The minority with which the council is especially concerned is the Roma, ten million people, the largest minority in Europe, who were persecuted by the Nazis in World War II. The council presses for equal rights for the Roma, and celebration of Roma culture. 

The council is now a body of 47 member states and six observer states, including the U.S., Israel, and Japan. Employing 2,500 people, it is housed in Strasbourg, on the border of France with Germany, in a building that can be regarded as symbolic, with its use of glass walls, a metaphor for transparency.  It uses a European anthem, an excerpt from the prelude to the “Ode to Joy,” in Beethoven’s 9th Symphony. 

With a total budget for 2019 of 437 million euros, it is mainly funded by contributions of member states, based on a formula of population and GDP. Its activities comprise 26 operational programs.

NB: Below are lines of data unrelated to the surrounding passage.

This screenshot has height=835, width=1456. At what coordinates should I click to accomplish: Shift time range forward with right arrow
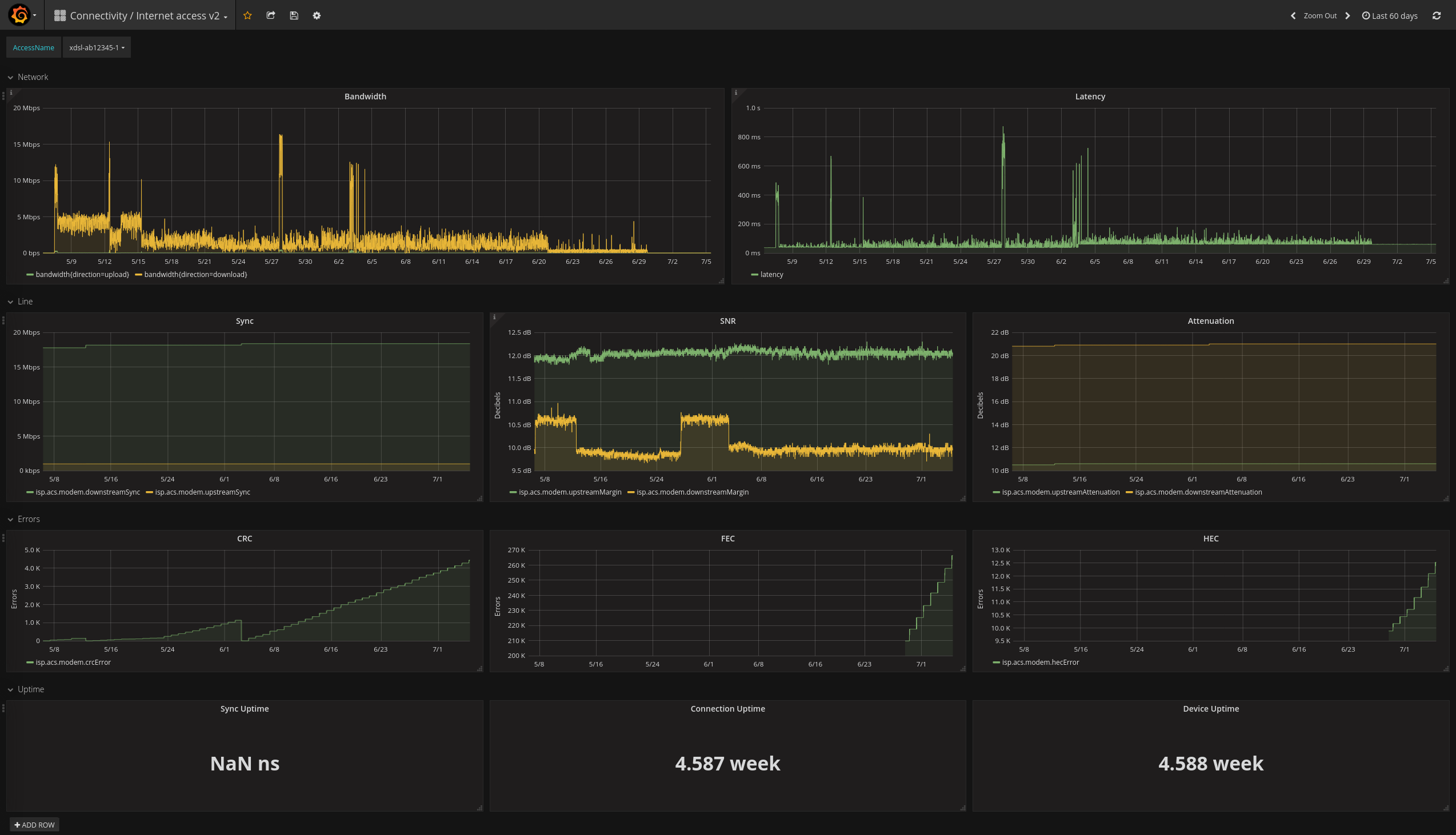click(1347, 15)
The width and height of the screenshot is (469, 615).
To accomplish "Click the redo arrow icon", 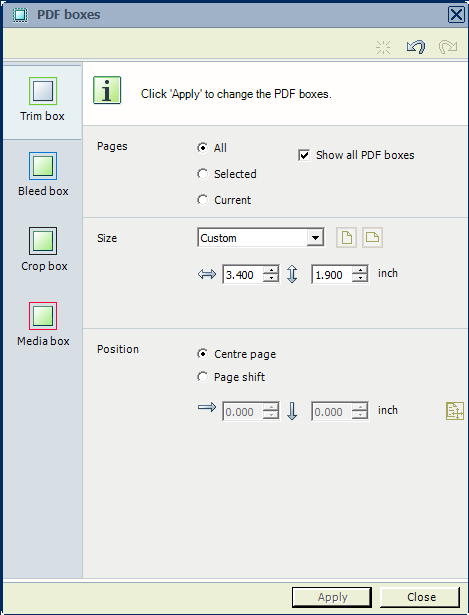I will (x=448, y=47).
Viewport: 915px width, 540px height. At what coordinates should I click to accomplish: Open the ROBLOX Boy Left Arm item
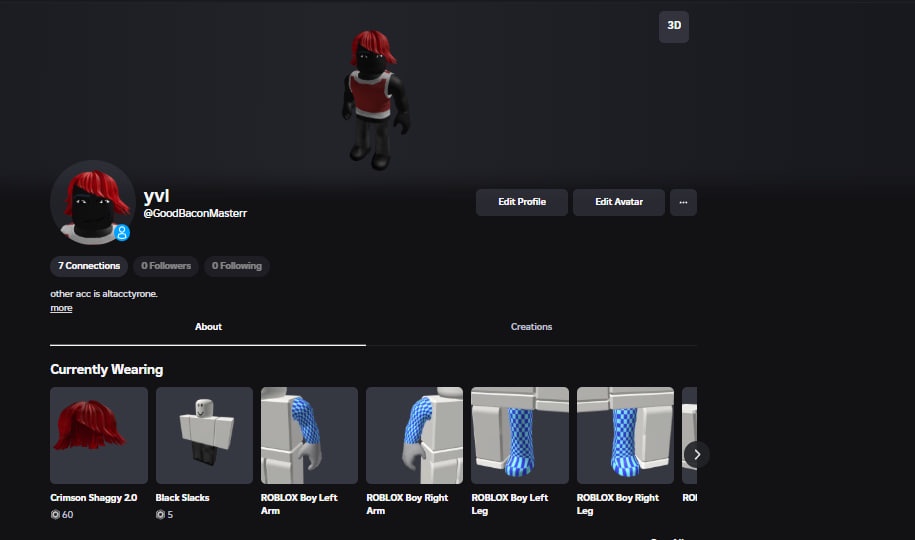tap(309, 435)
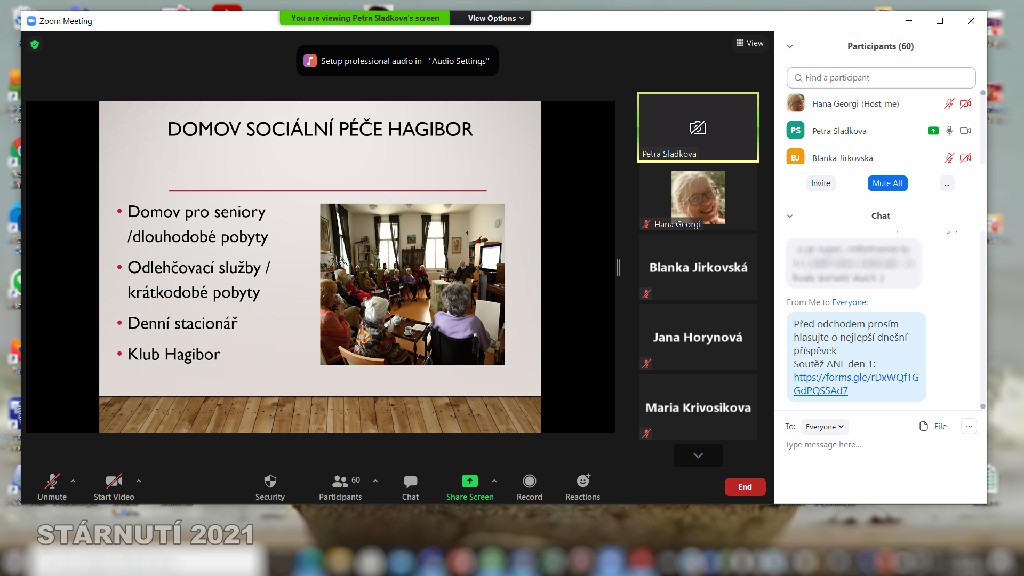Start recording with the Record icon
This screenshot has height=576, width=1024.
coord(529,482)
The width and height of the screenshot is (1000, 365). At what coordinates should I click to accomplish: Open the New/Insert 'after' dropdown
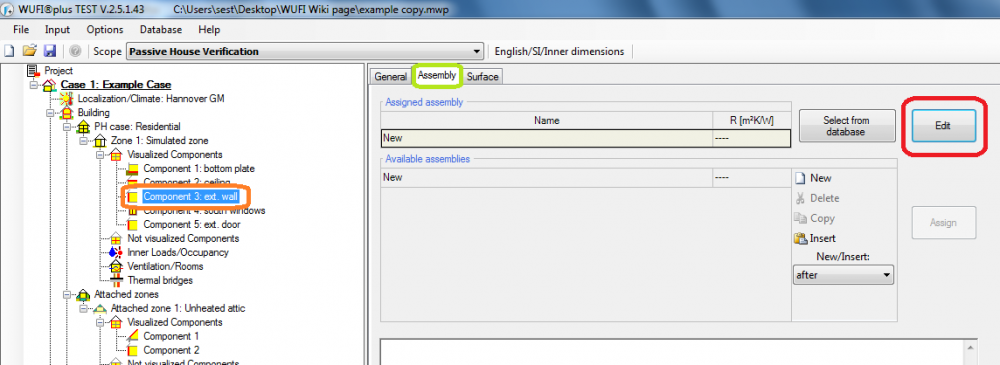pyautogui.click(x=843, y=276)
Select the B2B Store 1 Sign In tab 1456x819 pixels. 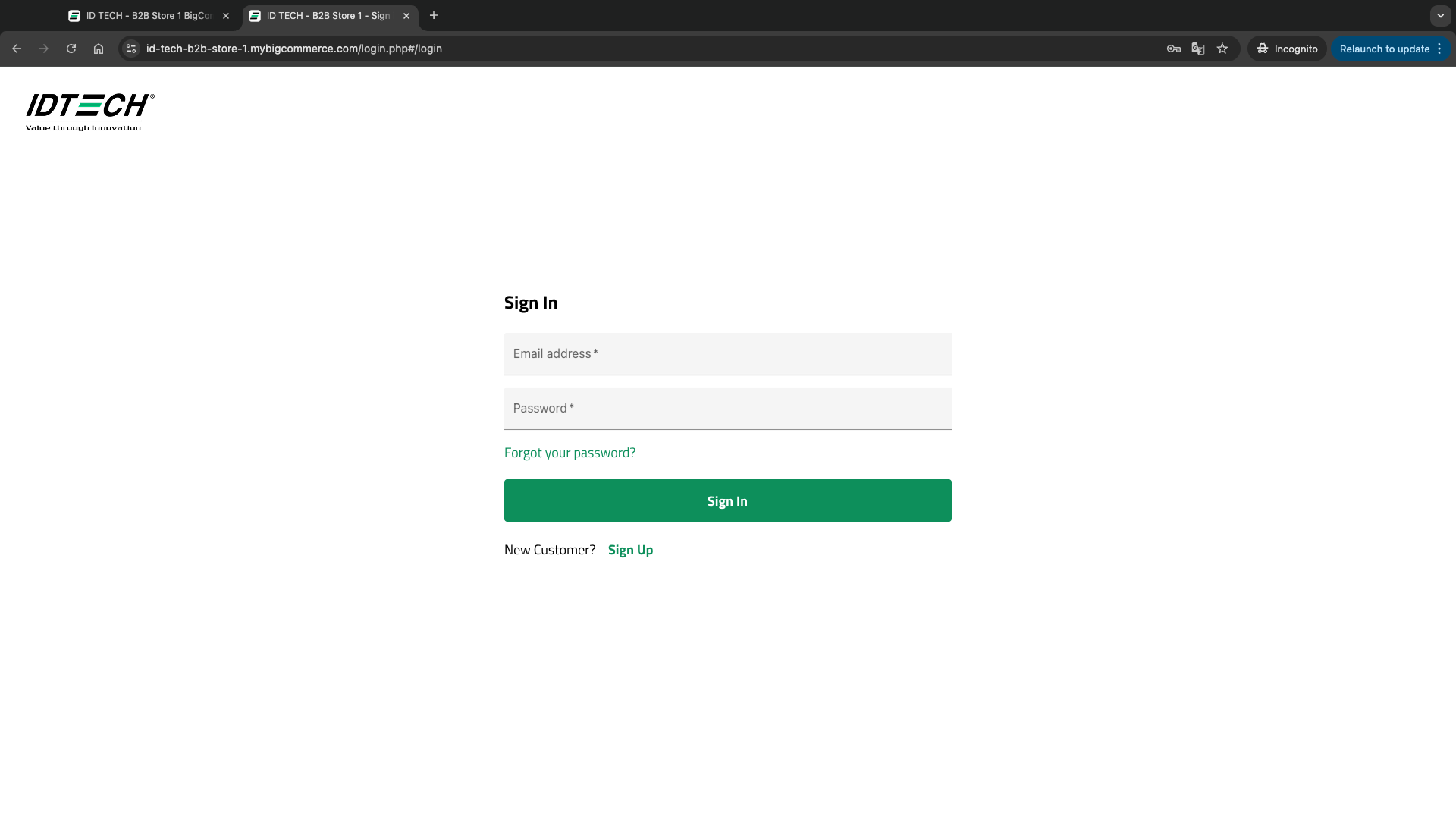[x=326, y=15]
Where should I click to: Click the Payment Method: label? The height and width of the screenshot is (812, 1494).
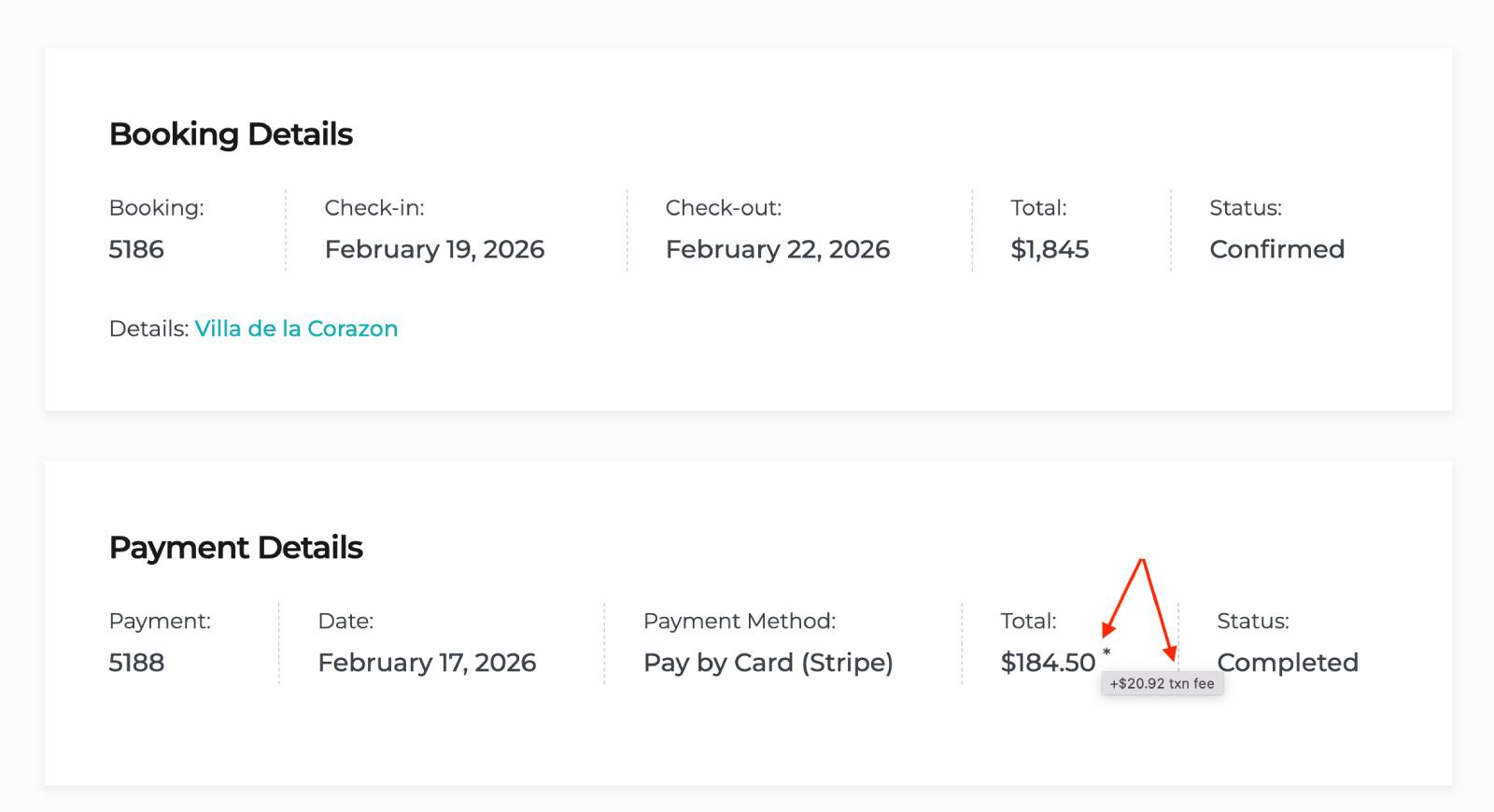[x=739, y=622]
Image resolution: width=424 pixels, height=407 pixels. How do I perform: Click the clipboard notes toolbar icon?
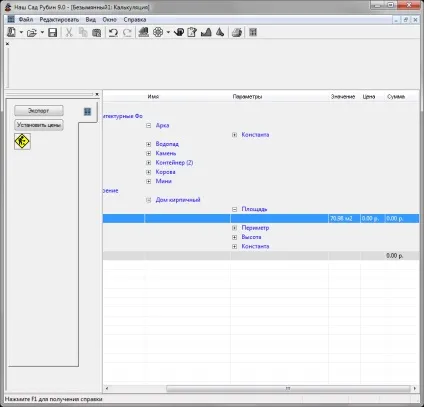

About 43% of the budget is devoted to issues of human rights, and 17% to democracy.

The decision on Russia was surprising. The council in recent years stated that the arrest and prison sentences in Russia of the political opposition activist journalist Alexei Navalny was politically motivated. Among other things he was banned from being a candidate in the 2018 presidential candidate to prevent him opposing Putin. The PACE of the council also condemned Russia’s campaign against the Yukos Oil Company and its owner as a result of political reasons and violations of human rights. 

The Communist leader Mao Zedong in 1930 said that a single spark could start a prairie fire. The Council of Europe by its decision on Russia may have lit a flame that should be doused.